Tips and Best Practices
- Sort by Count = 0 to find unused planes. Zero-dependency planes have no hosted elements or constraints. They are safe to delete and are the primary target for cleanup.
- Use Entire Project scope for a full audit. Current View only shows planes in the active view. Switch to Entire Project before running a pre-handover cleanup.
- Check Parent View before deleting view-specific planes. A hidden view-specific plane may be invisible in the current view but still valid in its host view. Navigate to it before deleting.
- Use Isolate to review before deleting. Select all zero-dependency planes, click Isolate, and review the narrowed list before running Delete Selected.
- Export before bulk deletion. Save the CSV first to have a record of the deleted planes for audit trail purposes.
- Reference planes with dependencies can still be deleted. The Count column warns you, but deletion is not blocked. Deleting a plane with dependents will delete those dependents too — check the count carefully for high-count planes.
Common Use Cases
Pre-handover reference plane cleanup — Run with Entire Project scope, sort by Count ascending, select all planes with Count = 0, and delete them in a single pass. This removes reference planes that were created as temporary construction aids.

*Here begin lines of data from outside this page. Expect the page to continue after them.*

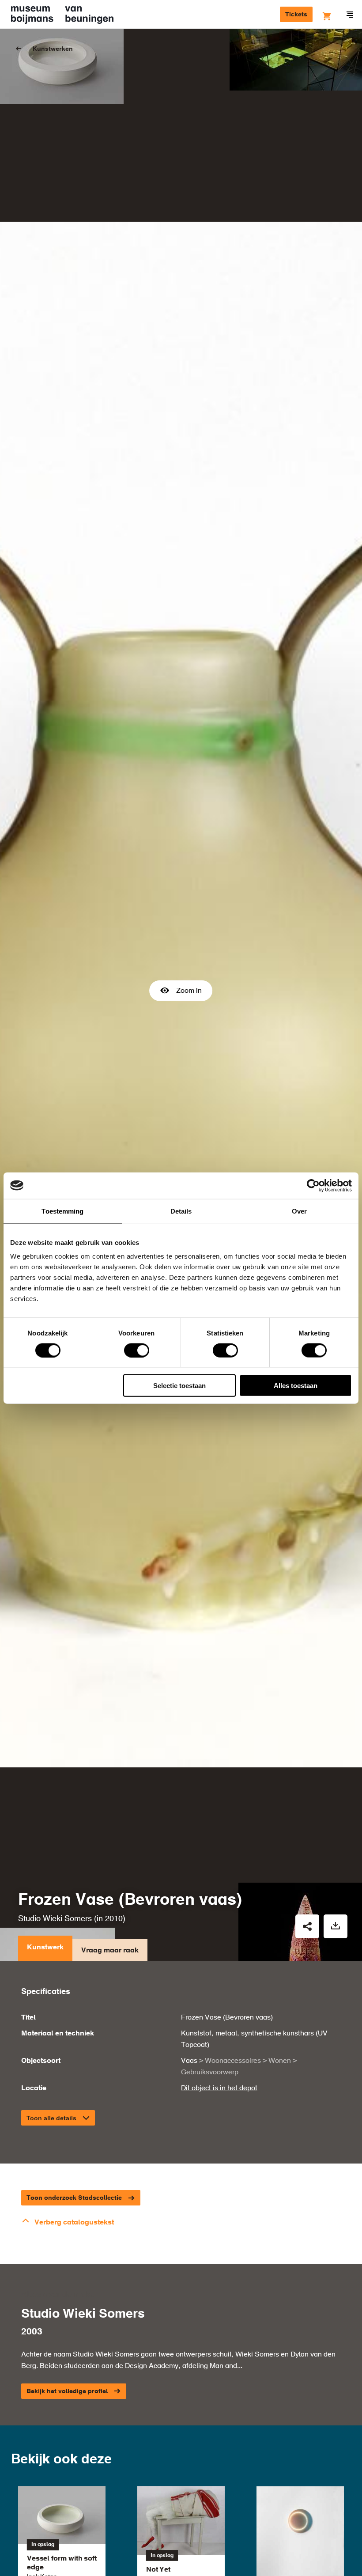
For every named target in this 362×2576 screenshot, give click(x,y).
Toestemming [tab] (62, 1210)
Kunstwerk (45, 1947)
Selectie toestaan (179, 1385)
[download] (335, 1926)
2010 (114, 1919)
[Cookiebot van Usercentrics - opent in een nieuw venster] (313, 1185)
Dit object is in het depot (219, 2088)
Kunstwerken (53, 49)
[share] (307, 1926)
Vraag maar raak (110, 1950)
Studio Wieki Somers (55, 1919)
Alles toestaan (295, 1385)
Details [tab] (181, 1210)
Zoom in (189, 991)
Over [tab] (299, 1210)
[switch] (136, 1350)
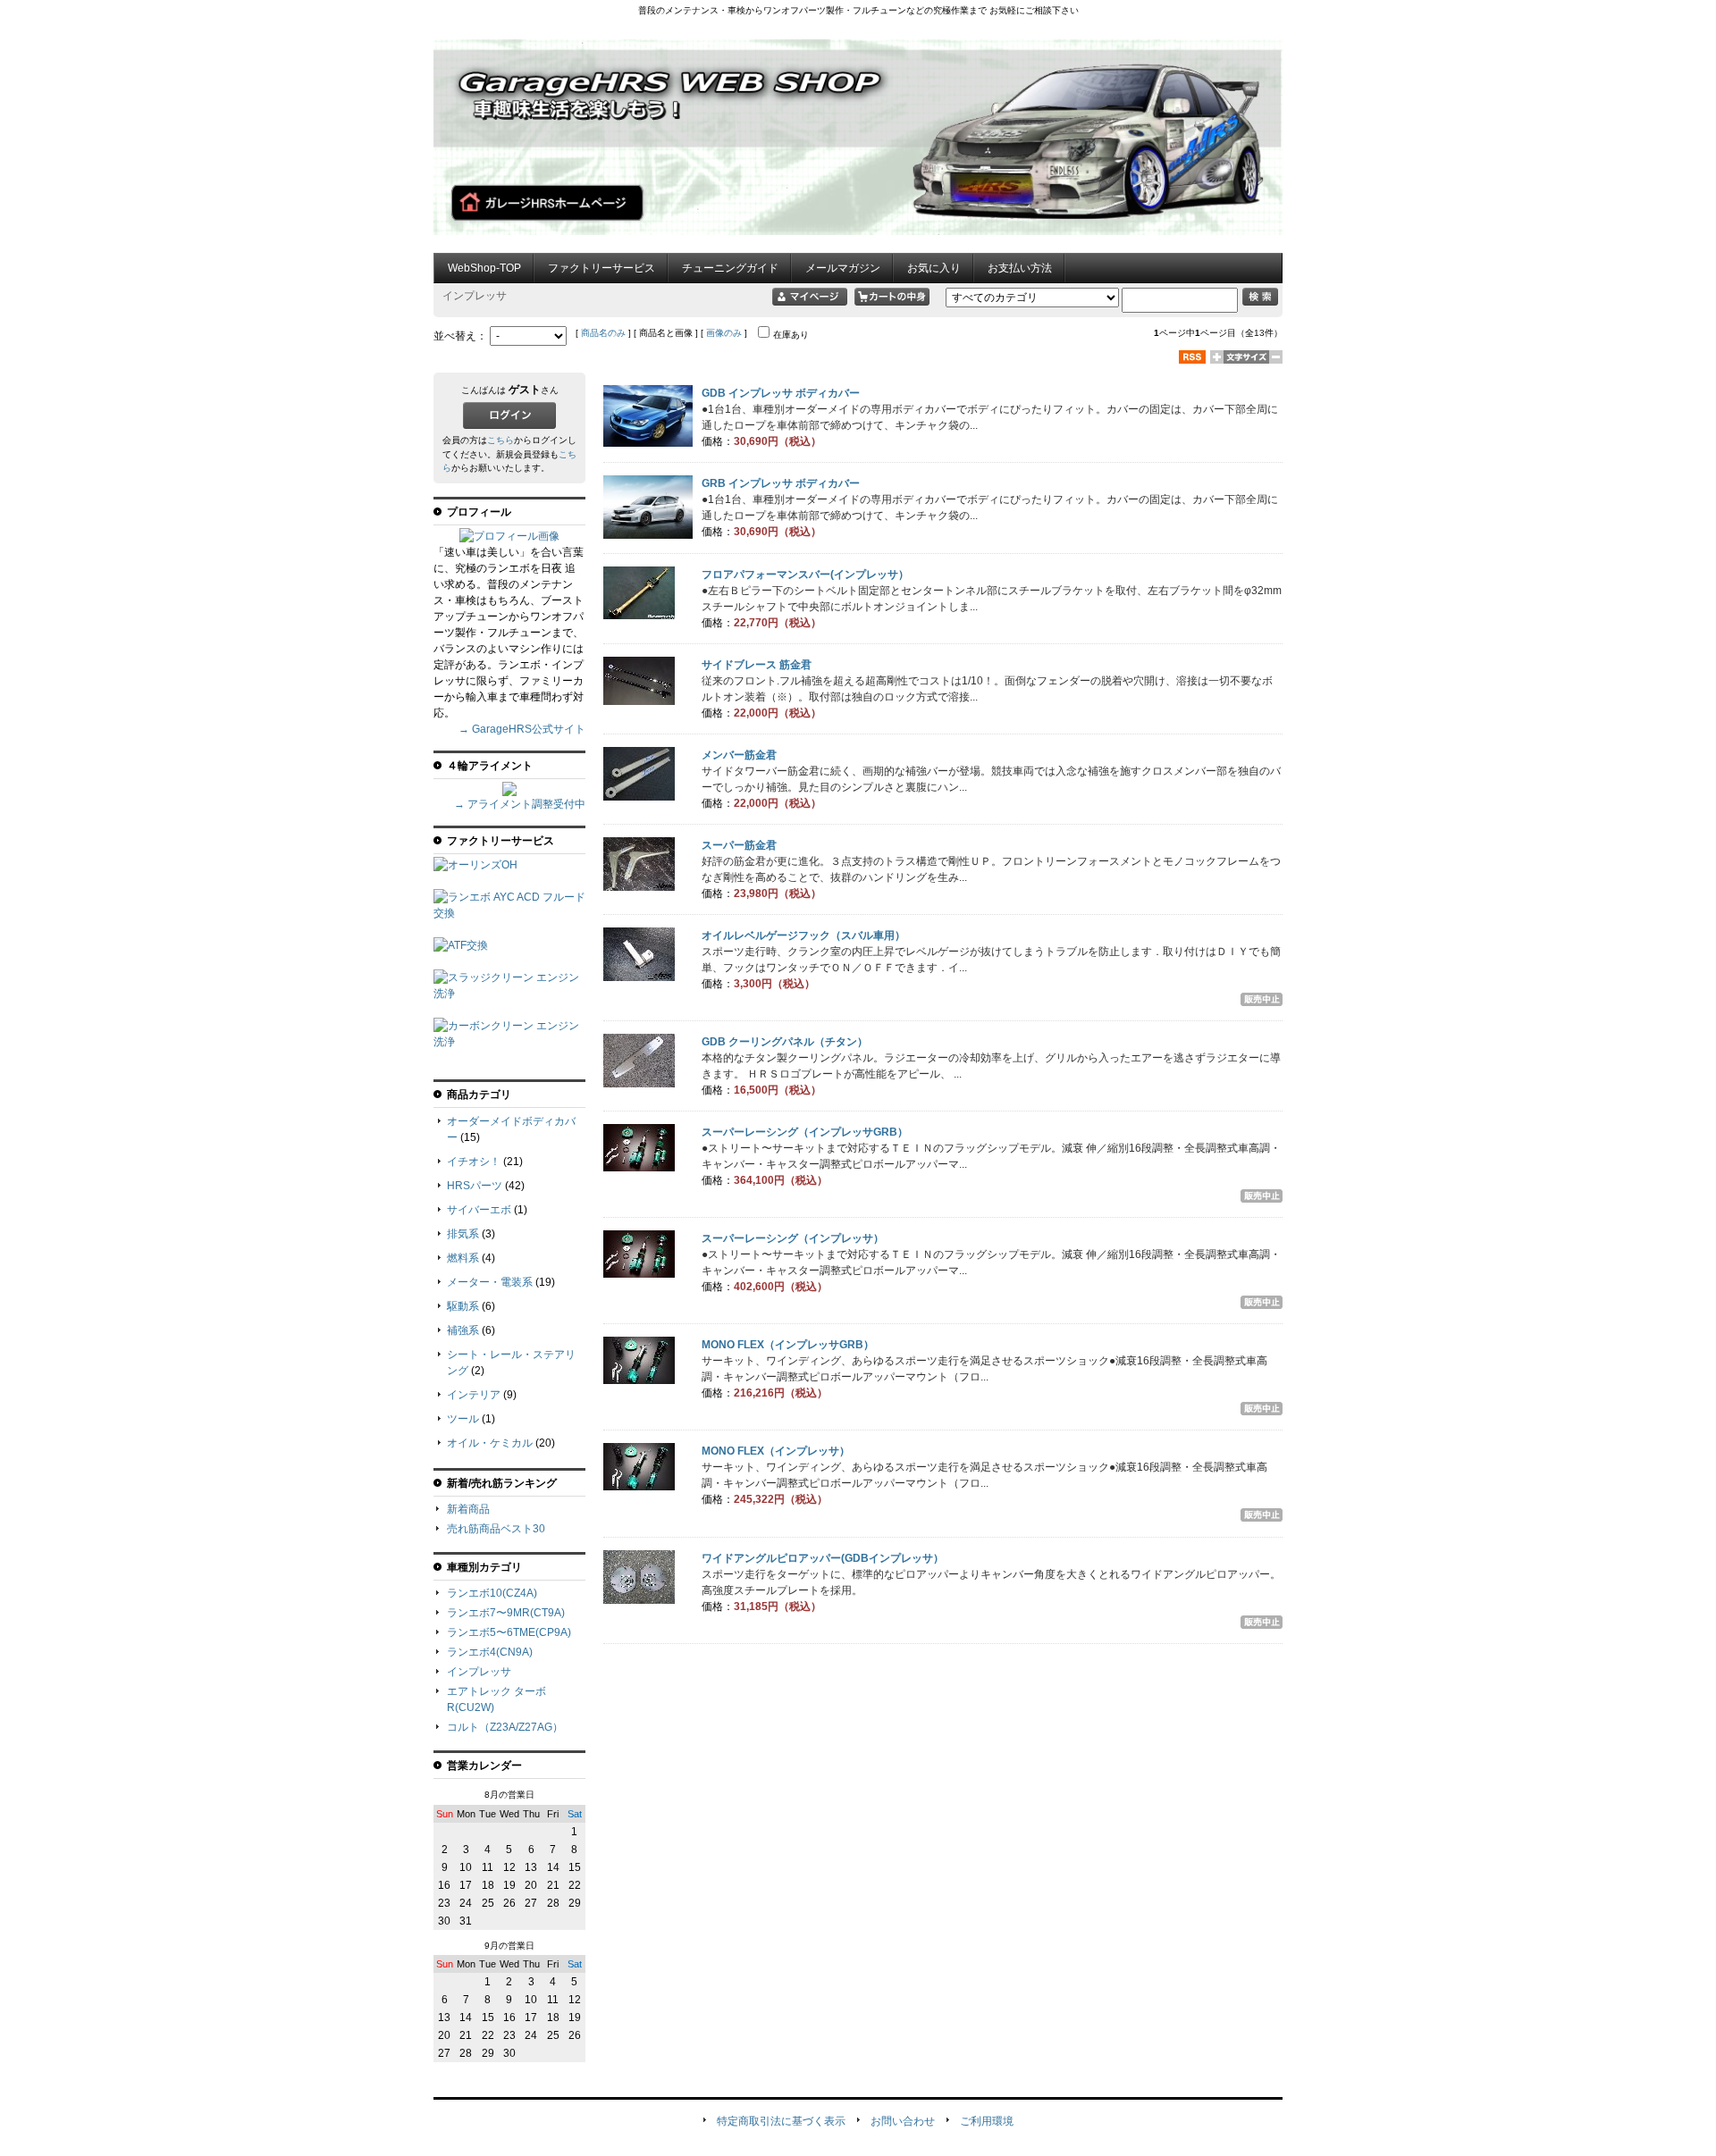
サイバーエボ (479, 1210)
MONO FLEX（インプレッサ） (776, 1451)
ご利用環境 (987, 2121)
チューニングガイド (730, 268)
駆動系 (463, 1306)
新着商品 (468, 1509)
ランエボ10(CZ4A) (492, 1593)
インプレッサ (479, 1671)
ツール (463, 1419)
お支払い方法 (1020, 268)
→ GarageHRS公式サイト (521, 729)
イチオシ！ (473, 1161)
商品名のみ (603, 333)
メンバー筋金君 (739, 755)
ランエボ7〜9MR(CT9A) (506, 1613)
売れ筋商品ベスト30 (496, 1529)
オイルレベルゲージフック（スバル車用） (803, 935)
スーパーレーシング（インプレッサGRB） (805, 1132)
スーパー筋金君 (739, 845)
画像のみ (724, 333)
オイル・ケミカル (490, 1443)
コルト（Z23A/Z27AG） (505, 1727)
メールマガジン (842, 268)
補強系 (463, 1330)
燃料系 (463, 1258)
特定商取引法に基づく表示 (781, 2121)
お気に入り (934, 268)
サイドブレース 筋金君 (757, 665)
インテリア (473, 1394)
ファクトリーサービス (601, 268)
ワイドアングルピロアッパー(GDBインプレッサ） (823, 1558)
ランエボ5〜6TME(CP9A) (509, 1632)
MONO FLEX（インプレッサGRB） (788, 1344)
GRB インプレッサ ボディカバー (781, 483)
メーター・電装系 (490, 1282)
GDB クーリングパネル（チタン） (785, 1042)
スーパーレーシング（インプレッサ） (793, 1238)
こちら (500, 440)
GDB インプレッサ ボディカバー (781, 393)
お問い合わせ (903, 2121)
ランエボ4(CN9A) (490, 1652)
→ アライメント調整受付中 (519, 804)
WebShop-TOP (484, 268)
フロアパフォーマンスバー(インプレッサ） (805, 574)
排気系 (463, 1234)
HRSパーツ (474, 1185)
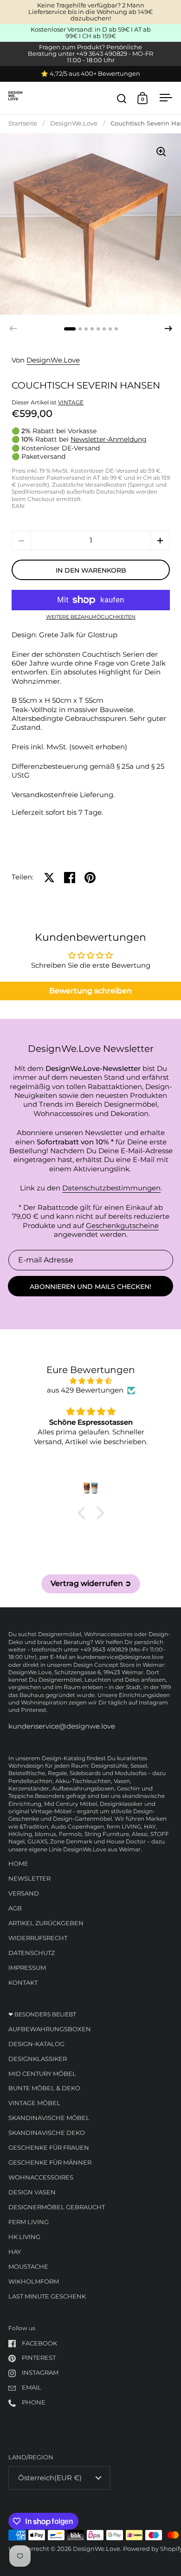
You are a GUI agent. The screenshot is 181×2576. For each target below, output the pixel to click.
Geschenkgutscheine (122, 1226)
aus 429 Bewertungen (85, 1390)
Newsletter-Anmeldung (109, 439)
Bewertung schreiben (90, 990)
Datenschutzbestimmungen (111, 1188)
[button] (168, 328)
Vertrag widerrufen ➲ (91, 1583)
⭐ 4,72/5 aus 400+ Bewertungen (90, 74)
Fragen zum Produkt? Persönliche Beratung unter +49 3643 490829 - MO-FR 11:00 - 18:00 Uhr (90, 54)
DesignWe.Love (73, 123)
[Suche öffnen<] (122, 98)
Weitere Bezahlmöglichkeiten (91, 617)
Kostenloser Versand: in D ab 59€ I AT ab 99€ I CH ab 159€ (91, 33)
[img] (91, 1381)
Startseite (22, 123)
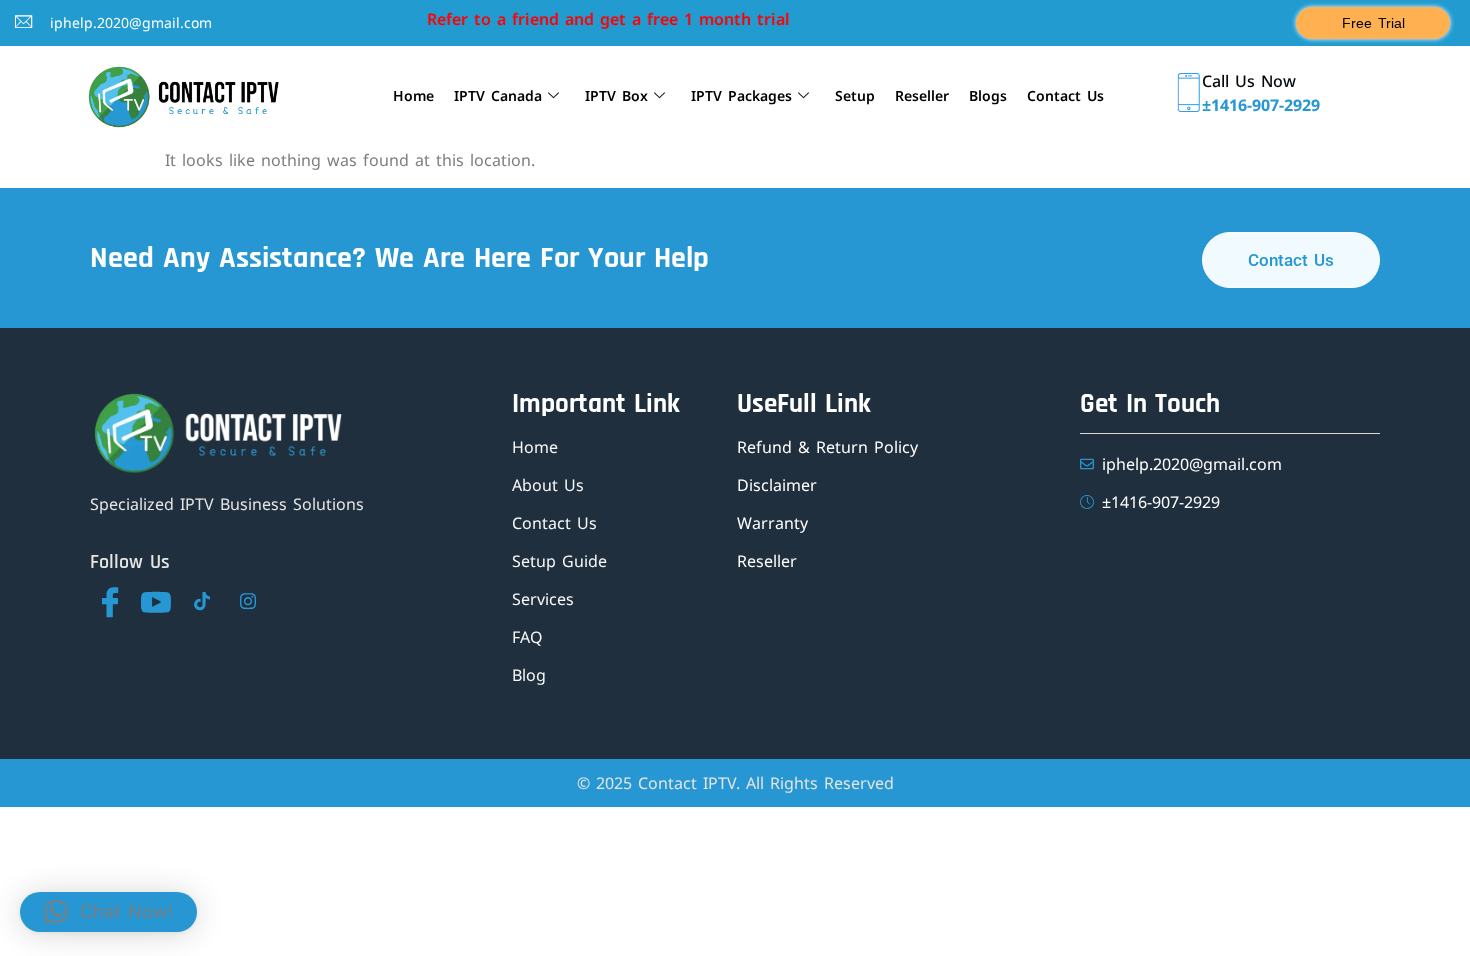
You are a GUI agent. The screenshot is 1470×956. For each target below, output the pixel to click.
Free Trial (1373, 23)
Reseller (922, 95)
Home (413, 95)
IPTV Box (616, 95)
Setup (855, 95)
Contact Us (1065, 95)
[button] (108, 912)
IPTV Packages (741, 95)
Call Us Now (1249, 81)
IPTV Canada (498, 95)
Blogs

Audit before model issue — Export to CSV with Entire Project scope and review the full list of reference planes. Identify unnamed planes (blank Name column) or planes with unexpected sub-categories.
Finding view-specific reference planes — Sort by Parent View to group all view-specific planes together. Check whether their host views still exist and whether the planes are still needed.
Diagnosing slow model performance — A large number of reference planes (especially with dependencies) can increase regeneration time. Use this tool to identify and remove planes that are no longer serving their original purpose.
Troubleshooting
"Reference Plane Deletion failed. Gain ownership of elements and try again." The delete transaction failed due to a worksharing conflict. Gain ownership of the affected reference planes via Worksets or Editing Requests and retry.
"X passed. Y failed." with failures Some planes could not be deleted — they may be owned by another user in a workshared model, pinned, or protected by Revit. Check ownership and retry.
"Operation Failed." An unexpected error occurred. Check the Revit journal for details or contact support.
Grid is empty after switching scope No reference planes exist in the selected scope. Switch to Entire Project to verify whether any reference planes exist in the model at all.
Count is higher than expected The Count column counts all elements that would be deleted in a cascade, not just direct dependents. Dimensions, constraints, and sketch-hosted objects all count. Review the host view before deleting high-count planes.
Go to View opens an unexpected view For project-wide (non-view-specific) planes, the tool navigates to the current active view. Switch to the view you want to inspect before clicking Go to View.